Pablo Ventura se dedica a Vidalita (1949, Saslavasky), comedia con vocación de musical de la que destaca su movimiento constante y alusiones avanzadas para la época, y Rosaura a las diez (1958, Soffici), mereciéndole razonablemente atención las presencias de Susana Campos y María Concepción César. Juan Pablo Susel encuentra virtudes en Dios se lo pague (1948, Amadori), comenzando con un recuerdo ligado a su infancia. Hernán Gómez se entusiasma con El hincha (1951, Romero) “una suerte de unipersonal de Discépolo”, coherente con la visión política del inolvidable músico y dramaturgo. Diego Baridó desemenuza las características de la obra de Schlieper a través de Arroz con leche (1950) y desliza apuntes interesantes en torno a La casa del ángel (1956, Torre Nilsson), como que “Ana (Elsa Daniel) sobre todo mira y mira sobre todo”, advirtiendo incluso puntos de contacto con el presente.

• [Registros de una recopilación de datos]:
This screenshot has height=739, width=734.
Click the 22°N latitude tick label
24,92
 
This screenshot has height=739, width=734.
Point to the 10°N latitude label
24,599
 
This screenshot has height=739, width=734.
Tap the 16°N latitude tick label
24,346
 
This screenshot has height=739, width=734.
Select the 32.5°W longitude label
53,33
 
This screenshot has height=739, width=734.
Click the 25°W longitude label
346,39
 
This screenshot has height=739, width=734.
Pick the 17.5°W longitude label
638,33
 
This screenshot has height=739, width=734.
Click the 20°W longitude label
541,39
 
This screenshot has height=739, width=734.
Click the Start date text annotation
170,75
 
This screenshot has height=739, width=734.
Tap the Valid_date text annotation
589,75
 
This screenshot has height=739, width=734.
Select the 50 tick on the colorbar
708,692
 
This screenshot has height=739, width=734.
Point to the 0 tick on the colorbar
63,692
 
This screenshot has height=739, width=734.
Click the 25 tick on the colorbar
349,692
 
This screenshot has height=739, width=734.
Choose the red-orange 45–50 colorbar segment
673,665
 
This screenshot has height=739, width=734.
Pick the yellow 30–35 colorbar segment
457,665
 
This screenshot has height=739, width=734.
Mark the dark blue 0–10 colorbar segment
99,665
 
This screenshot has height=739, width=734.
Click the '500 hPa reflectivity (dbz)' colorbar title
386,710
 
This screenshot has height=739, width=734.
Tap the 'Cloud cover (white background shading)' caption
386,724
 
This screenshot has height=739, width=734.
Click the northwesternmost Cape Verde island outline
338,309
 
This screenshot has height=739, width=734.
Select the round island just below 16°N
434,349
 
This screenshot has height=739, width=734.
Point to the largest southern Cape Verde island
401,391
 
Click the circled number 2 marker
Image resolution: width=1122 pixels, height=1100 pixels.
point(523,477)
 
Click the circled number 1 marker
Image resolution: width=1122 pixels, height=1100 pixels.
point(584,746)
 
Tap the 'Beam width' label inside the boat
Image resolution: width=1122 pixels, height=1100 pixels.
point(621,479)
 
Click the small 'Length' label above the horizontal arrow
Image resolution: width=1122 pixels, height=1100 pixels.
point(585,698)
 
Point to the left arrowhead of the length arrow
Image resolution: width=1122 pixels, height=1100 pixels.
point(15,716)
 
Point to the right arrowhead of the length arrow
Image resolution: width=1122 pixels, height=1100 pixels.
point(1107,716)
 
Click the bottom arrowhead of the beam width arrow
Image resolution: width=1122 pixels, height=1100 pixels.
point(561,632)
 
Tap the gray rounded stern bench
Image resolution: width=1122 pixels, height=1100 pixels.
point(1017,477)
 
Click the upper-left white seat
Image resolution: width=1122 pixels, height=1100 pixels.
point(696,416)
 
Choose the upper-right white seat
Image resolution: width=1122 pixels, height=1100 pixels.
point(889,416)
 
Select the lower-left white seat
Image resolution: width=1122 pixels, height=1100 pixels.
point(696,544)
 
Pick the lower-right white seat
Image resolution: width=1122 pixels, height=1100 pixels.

• [Tarea propuesta]:
Enumere todas las películas citadas en el fragmento sobre cine argentino e indique el año que acompaña a cada una. El listado constituye un material independiente del fragmento.

• [Resultado obtenido]:
- Vidalita (1949)
- Rosaura a las diez (1958)
- Dios se lo pague (1948)
- El hincha (1951)
- Arroz con leche (1950)
- La casa del ángel (1956)